Sony’s GSN Games has a pretty big idea that it’s letting out of the bag today. The prize game company’s Sparcade app will let you play classic arcade games like Pac-Man and Tetris on mobile devices and allow you to win real money in contests of skill with your peers.
GSN figures that this kind of skill-based gaming, where you can wager some money against a friend in a duel, is legal in about 40 states. Fanduel and Draftkings thought they had that right as well, but a bunch of states came after the fantasy sports companies and classified them as illegal gambling. But GSN believes that the games it is using are clearly games of skill.
The other difference is that these are games people really want to play. GSN has struck licensing deals with Electronic Arts and Blue Planet Software for Tetris, Hasbro for Scrabble, and Bandai Namco for Pac-Man. More deals will come later.
The face behind this project is a familiar one to me. Greg Canessa, senior vice president and general manager of Sparcade at GSN Games, told me about Sparcade in an interview. A veteran of Microsoft Xbox Live Arcade, PopCap, and Activision mobile, Canessa joined GSN 2.5 years ago.
“It’s not often to be able to work on a completely new ecosystem, but I think we are onto something big here,” Canessa said. “It’s a transformative opportunity within mobile. It creates a new business model in the app store around competitive games for money.”
Sparcade is a new app and gaming community, and it’s an alternative to the free-to-play model where a lot of companies are struggling. Sparcade is setting itself apart from other efforts by concentrating on getting the world’s most popular games. Those include Pac-Man, Tetris, Scrabble, and GSN’s own Solitaire TriPeaks. They have all been redesigned to add a new level of competition.
Consumers will play games for real money or tokens against players matched by skill level. You can play against other real people in tournaments, either for tokens or money. It debuts first on iOS, and it will move to Android later. If you play with tokens, you can play for free. You can earn the tokens through play and by returning on a regular basis.

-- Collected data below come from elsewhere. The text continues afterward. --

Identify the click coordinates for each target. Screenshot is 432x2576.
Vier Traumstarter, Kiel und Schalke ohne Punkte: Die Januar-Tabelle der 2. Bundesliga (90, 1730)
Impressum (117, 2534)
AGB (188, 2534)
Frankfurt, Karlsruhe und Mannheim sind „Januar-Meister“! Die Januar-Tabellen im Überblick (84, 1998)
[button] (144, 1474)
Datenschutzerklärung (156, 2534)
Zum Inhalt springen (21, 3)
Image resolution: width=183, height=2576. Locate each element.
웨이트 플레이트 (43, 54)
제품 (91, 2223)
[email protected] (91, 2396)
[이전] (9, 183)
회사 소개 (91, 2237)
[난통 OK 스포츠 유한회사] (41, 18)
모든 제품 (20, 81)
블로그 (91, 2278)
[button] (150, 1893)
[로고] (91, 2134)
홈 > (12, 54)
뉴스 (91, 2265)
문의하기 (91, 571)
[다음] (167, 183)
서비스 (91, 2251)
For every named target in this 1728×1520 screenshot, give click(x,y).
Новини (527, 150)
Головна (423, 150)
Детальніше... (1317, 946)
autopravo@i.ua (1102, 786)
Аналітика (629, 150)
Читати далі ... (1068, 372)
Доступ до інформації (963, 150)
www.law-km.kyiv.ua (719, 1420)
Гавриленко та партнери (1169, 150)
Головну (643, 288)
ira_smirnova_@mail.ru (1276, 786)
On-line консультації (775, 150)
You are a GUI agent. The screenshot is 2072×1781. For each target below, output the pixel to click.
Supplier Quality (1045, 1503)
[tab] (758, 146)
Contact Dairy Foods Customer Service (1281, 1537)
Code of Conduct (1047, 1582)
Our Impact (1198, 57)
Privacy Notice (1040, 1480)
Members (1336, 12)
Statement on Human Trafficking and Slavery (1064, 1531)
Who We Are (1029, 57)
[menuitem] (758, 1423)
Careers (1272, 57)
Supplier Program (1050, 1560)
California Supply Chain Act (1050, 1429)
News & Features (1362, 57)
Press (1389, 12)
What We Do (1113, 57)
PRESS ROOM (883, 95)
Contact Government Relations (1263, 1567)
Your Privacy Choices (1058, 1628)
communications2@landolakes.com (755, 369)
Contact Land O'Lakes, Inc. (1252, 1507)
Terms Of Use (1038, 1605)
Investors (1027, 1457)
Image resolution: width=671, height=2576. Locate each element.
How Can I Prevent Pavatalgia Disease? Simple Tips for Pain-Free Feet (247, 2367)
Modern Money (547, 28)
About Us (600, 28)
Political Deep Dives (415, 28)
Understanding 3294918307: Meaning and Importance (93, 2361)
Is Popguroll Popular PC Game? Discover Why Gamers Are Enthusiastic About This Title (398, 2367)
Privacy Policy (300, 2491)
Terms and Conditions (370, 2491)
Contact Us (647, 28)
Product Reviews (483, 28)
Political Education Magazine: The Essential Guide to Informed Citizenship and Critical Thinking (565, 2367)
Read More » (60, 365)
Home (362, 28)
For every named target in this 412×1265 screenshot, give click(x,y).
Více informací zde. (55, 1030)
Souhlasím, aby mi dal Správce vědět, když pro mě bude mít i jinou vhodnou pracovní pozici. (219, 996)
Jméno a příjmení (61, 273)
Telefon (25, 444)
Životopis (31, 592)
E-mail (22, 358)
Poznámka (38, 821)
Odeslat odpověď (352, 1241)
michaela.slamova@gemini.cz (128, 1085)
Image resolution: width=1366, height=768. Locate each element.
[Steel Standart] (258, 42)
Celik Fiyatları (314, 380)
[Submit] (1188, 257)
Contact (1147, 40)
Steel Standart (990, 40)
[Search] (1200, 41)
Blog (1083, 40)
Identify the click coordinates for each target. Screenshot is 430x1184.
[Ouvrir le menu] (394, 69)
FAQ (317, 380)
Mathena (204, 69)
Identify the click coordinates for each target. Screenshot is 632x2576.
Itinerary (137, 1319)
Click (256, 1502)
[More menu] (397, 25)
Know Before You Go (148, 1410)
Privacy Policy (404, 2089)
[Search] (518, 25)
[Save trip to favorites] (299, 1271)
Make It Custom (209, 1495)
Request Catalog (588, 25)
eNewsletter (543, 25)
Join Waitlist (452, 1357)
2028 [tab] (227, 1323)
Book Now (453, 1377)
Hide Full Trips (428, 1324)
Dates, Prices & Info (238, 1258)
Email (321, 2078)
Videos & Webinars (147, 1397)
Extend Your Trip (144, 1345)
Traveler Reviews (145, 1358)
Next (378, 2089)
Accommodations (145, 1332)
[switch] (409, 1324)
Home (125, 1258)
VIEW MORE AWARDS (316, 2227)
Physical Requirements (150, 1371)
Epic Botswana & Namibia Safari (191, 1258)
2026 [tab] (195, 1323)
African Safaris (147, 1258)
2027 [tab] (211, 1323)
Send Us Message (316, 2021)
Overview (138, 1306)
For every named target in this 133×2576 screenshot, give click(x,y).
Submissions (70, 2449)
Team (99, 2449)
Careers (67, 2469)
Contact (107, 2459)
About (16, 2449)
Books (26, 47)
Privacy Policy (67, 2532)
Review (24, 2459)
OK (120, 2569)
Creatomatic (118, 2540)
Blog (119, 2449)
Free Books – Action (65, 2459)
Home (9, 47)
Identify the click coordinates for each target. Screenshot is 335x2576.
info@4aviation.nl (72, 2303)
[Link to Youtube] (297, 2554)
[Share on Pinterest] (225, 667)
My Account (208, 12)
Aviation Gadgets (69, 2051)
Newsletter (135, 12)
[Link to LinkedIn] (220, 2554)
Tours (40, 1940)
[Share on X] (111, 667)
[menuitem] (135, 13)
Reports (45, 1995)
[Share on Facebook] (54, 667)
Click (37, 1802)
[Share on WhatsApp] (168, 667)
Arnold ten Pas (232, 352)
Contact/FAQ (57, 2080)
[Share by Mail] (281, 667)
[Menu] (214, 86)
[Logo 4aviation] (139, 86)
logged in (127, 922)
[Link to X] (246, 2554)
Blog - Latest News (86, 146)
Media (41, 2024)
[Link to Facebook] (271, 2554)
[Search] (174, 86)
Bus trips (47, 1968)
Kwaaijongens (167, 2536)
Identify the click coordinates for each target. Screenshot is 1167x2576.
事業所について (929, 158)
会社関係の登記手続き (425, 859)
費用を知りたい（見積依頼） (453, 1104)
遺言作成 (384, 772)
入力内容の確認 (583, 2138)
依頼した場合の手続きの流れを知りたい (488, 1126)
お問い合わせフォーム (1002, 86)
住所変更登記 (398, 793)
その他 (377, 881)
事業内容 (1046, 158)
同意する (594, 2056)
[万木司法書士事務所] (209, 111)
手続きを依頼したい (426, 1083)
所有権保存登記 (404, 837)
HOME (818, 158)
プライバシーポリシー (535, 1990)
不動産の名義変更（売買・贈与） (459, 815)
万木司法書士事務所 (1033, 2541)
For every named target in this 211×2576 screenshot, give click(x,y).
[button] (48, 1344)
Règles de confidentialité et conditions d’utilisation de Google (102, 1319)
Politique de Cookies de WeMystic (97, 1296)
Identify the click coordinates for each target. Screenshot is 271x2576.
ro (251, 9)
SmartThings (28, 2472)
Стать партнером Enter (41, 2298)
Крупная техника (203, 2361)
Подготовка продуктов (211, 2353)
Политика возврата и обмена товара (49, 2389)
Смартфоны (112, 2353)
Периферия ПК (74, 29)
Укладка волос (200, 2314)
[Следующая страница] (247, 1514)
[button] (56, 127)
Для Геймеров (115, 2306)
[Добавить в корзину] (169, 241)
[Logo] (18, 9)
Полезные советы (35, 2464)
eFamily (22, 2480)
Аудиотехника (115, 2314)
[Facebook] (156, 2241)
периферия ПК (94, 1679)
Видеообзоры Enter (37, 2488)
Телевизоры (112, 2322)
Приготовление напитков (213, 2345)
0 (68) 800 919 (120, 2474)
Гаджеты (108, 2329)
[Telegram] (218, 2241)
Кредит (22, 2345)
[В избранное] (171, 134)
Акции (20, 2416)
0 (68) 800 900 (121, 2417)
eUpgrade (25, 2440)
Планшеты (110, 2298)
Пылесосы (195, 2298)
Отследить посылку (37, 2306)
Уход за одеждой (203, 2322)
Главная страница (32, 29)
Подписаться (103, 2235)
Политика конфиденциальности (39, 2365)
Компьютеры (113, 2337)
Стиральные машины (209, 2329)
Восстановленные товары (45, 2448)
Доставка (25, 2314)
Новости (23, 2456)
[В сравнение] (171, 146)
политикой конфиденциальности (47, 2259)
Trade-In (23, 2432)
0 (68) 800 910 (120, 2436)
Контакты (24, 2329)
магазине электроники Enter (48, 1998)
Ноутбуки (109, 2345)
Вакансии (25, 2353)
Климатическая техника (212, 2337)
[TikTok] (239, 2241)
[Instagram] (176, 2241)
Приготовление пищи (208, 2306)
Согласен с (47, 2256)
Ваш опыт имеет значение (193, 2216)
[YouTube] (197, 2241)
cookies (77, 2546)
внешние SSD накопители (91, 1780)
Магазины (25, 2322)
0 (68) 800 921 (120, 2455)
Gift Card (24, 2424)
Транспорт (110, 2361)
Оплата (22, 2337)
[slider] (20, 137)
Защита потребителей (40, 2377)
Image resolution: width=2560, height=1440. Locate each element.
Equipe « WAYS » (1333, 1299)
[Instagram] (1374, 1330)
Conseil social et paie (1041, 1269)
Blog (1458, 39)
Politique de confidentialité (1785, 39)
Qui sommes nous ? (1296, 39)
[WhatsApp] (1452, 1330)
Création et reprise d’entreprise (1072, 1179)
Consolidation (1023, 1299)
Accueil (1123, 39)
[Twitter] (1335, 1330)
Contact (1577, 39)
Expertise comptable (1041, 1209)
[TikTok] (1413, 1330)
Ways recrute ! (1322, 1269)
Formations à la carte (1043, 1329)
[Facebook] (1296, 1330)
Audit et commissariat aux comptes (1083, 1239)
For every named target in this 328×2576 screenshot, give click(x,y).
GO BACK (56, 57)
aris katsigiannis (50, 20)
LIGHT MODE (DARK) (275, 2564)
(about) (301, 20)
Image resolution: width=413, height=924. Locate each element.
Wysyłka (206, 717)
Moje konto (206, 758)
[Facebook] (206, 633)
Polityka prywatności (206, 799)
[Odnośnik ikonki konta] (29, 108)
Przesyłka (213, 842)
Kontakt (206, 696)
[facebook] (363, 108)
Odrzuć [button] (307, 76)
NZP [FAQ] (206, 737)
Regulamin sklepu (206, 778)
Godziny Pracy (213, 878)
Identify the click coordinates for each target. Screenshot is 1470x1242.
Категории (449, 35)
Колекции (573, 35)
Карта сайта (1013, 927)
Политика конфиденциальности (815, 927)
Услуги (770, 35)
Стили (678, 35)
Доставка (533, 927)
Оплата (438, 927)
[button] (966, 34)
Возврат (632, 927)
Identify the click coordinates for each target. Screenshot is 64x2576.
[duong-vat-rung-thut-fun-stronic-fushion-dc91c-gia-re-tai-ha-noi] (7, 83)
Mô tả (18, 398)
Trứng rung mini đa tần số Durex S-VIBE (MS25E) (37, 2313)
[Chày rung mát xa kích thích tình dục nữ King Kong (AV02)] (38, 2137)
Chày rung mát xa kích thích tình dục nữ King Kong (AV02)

Canessa believes we have a “perfect storm of opportunity” for a platform like Sparcade. App stores are dominated by the same games month after month. In addition, the rise of esports has put players of competitive games on center stage with throngs of audiences willing to watch. These factors combined with the rapid mass adoption of mobile games make the time right for launching Sparcade, he said. Sparcade brings the thrills and excitement of competitive gaming to the masses, adding the element of skill to games they know and love.
Sparcade is a single destination app with all of the four initial games, each specially modified for skill play. It is wrapped in a social framework and meta game. It has leaderboards, tournaments, gifting, messaging, replays, and other things that drive social engagement and community. The games are currently in a closed-beta test.
You can pay cash entry fees for tournaments. You may bet $1, and the winner collects $2, less a fee for GSN. The fee isn’t set yet. GSN has operated skill games like this for 15 years, but Canessa believes this is a reinvention of skill games based on the properties involved.
“This about skill, not gambling, just like golf is a game of skill,” Canessa said. “The app stores didn’t embrace this in the past because they didn’t understand it. Now they are behind it. We have met with Apple for over two years and they have been aware of it every step of the way.”
Canessa thinks it will be popular because today’s new generation of gamers have no familiarity with the older games that snared so many players in the past. Rivals include Activision Blizzard’s King and GameDuell. But Canessa stressed that this offering is unique.
“This is the best in class games,” he said. “It’s not 500 indie games no one has ever heard of. And having money on the line is more interesting.”
Canessa said that the service will change over time and add more games and more tournaments. The games take three to five minutes to play, and the play is asynchronous, where players are matched and play the same game separately, and potentially at different times. The matchmaking puts players with similar abilities together.
“We’ve got a compelling vision, led with big brands, for games that people already know how to play,” Canessa said. “This is about creating a platform and an ecosystem.”